Our Critic’s Tip Sheet On Current Reading: Week of December 3rd, 2007

If you haven’t yet read Andrew Sullivan’s love letter to Barack Obama on the cover of the December issue of

If you haven’t yet read Andrew Sullivan’s love letter to Barack Obama on the cover of the December issue of The Atlantic (www.theatlantic.com), hurry up before he changes his mind. You wouldn’t want to miss his brilliant analysis of the national front-runners: “A Giuliani-Clinton matchup, favored by the media elite, is a classic intragenerational struggle—with two deeply divisive and ruthless personalities ready to go to the brink. Giuliani represents that Nixonian disgust with anyone asking questions about, let alone actively protesting, a war. Clinton will always be, in the minds of so many, the young woman who gave the commencement address at Wellesley, who sat in on the Nixon implosion and who once disdained baking cookies. For some, her husband will always be the draft dodger who smoked pot and wouldn’t admit it. And however hard she tries, there is nothing Hillary Clinton can do about it. She and Giuliani are conscripts in their generation’s war. To their respective sides, they are war heroes.” If you need more bait, here’s one of Mr. Sullivan’s better lines about his current crush: “He does not smell, as Clinton does, of political fear.”

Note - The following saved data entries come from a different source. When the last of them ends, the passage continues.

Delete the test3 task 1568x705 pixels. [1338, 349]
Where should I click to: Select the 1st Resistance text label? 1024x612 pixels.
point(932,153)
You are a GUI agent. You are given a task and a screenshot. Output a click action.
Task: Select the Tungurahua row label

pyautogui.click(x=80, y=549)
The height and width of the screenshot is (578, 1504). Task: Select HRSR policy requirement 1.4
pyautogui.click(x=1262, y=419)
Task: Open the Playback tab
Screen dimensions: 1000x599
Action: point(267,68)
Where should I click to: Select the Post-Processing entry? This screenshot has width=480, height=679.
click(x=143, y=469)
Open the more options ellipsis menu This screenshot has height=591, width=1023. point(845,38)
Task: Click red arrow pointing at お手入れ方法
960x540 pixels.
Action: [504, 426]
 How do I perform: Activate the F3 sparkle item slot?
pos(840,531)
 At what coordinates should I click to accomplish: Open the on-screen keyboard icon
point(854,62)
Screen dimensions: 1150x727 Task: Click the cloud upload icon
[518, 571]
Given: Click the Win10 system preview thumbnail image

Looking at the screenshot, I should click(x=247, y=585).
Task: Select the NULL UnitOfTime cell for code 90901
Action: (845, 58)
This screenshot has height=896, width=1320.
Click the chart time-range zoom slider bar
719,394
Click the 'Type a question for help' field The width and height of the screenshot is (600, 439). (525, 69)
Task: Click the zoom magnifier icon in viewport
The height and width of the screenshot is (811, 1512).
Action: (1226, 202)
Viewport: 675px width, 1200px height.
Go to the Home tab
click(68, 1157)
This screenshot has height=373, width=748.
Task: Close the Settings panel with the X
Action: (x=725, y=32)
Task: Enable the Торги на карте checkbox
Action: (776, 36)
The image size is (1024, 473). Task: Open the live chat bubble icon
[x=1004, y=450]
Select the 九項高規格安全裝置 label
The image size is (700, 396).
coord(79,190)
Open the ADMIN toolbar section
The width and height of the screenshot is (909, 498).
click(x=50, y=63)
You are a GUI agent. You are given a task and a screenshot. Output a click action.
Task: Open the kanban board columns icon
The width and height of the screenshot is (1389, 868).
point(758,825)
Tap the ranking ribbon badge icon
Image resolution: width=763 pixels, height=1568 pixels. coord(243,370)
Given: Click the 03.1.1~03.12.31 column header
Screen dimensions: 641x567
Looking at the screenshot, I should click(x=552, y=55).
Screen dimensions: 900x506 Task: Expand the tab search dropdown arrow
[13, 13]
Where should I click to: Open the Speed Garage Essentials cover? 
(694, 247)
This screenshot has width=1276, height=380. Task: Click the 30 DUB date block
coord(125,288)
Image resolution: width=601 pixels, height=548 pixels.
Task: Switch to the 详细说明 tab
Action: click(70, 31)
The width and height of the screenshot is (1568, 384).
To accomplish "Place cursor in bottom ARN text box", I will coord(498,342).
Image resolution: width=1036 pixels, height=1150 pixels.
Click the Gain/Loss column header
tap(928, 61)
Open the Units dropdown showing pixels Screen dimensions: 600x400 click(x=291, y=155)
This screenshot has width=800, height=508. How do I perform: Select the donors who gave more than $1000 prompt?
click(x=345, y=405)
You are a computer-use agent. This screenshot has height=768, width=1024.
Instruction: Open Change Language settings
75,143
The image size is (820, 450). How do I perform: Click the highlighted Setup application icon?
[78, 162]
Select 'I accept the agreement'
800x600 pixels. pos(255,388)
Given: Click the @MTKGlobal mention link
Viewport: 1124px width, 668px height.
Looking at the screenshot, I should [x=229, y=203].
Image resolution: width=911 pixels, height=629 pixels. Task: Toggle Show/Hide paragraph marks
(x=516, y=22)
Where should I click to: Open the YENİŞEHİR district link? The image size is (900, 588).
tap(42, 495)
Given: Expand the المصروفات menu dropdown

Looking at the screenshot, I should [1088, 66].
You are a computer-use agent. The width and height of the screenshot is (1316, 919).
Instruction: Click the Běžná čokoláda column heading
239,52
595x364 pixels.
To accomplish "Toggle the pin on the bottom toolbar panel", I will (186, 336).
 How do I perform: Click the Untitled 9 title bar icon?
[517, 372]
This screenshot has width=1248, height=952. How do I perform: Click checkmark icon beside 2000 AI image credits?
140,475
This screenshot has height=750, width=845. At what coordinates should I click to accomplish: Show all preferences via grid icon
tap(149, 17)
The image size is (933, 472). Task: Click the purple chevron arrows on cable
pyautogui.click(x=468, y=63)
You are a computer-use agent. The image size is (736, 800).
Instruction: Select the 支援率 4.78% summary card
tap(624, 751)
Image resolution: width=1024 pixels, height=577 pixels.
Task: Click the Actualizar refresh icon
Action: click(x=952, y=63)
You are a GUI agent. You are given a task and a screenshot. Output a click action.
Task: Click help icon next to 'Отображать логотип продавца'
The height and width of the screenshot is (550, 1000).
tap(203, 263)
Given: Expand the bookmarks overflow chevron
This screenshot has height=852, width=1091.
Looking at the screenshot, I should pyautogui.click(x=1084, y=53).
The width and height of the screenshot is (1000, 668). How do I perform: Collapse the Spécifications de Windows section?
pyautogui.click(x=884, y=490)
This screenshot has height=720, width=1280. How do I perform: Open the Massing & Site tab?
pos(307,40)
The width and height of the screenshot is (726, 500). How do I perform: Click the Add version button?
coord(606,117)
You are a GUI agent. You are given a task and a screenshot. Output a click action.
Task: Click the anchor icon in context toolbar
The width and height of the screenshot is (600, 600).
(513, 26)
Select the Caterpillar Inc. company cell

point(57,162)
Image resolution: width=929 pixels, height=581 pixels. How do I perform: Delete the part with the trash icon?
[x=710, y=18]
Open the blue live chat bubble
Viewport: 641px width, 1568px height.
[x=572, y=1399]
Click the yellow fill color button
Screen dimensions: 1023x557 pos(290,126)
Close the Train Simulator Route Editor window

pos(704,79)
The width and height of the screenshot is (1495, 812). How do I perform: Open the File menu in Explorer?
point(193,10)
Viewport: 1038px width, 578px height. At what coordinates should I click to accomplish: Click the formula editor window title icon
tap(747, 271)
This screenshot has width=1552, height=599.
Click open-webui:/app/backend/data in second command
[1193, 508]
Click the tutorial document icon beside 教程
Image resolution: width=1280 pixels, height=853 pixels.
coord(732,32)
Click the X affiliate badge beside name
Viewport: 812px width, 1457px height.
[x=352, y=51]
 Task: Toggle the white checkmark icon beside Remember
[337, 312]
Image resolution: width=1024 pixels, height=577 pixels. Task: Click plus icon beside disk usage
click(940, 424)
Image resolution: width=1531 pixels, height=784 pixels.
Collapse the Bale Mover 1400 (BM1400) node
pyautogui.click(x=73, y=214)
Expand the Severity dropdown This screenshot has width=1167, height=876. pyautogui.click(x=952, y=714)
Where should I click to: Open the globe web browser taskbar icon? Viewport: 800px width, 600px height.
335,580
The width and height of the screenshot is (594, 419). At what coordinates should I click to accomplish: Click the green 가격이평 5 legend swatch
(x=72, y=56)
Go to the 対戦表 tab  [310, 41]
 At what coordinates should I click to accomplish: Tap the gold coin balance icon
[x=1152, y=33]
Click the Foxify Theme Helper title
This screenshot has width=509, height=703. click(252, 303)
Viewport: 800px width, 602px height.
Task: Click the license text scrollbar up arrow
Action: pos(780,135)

SIX YEARS BEFORE he announced the death of the author in his famous essay of the same name, Roland Barthes asked a question most of us take for granted, except perhaps during the halftime show of the Super Bowl. What Is Sport? (Yale University Press, $15) is a newly translated text Barthes wrote for a short documentary film produced in Canada in 1961—but before it goes back into the file marked “miscellaneous,” cast a glance at the lively “Translator’s Afterword,” in which the eminent Richard Howard, “translator of many of Roland’s books over many years,” gives us a glimpse of what their collaboration was like. He remembers the transatlantic phone calls in which he would ask Barthes about the source for a particular reference: “‘You cite—in French—a sentence from Hobbes, Roland—where can I find the original?’ ‘No idea, mon petit Richard; just make the English sound like Hobbes.’” It seems the author’s days were already numbered.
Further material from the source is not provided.